◆ **What to work on**
Print the lines below exactly, beginning with the one that contains "Toggle 叠加 overlay mode" and stopping after the last line.
== Data records ==
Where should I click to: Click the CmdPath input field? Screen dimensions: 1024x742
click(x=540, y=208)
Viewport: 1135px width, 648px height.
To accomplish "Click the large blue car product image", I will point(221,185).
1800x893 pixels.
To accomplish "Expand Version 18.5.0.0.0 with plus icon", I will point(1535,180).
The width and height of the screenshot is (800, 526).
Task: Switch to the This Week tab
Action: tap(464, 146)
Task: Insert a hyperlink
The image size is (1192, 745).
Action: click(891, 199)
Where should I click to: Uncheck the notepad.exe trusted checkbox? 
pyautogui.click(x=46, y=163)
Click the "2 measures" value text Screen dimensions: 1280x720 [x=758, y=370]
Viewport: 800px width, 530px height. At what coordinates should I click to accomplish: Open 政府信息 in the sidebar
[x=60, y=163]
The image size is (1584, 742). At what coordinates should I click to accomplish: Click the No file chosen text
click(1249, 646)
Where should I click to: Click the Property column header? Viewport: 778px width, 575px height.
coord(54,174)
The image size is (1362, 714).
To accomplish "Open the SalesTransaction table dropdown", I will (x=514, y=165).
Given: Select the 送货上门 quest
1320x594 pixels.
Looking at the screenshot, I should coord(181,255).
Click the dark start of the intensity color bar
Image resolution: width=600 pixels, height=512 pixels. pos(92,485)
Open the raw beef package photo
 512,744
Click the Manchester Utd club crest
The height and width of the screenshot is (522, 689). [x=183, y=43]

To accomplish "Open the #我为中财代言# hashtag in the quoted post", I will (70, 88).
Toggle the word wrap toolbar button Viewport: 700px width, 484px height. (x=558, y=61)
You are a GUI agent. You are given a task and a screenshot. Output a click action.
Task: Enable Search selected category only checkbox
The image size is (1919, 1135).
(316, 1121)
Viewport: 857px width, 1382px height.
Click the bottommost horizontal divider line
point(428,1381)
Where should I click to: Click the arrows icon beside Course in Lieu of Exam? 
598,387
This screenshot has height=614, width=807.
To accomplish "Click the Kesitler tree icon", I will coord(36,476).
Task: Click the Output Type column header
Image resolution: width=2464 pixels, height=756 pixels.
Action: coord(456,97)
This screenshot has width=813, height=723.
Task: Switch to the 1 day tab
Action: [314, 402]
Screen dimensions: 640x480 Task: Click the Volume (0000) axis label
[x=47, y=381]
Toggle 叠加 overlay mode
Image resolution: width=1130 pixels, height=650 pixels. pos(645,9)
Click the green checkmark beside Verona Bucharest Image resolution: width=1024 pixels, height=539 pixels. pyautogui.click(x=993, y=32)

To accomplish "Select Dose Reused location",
===
◆ **Problem solution**
Toggle 叠加 overlay mode
Image resolution: width=1130 pixels, height=650 pixels. pos(645,9)
Click the green checkmark beside Verona Bucharest Image resolution: width=1024 pixels, height=539 pixels. pyautogui.click(x=993, y=32)

To accomplish "Select Dose Reused location",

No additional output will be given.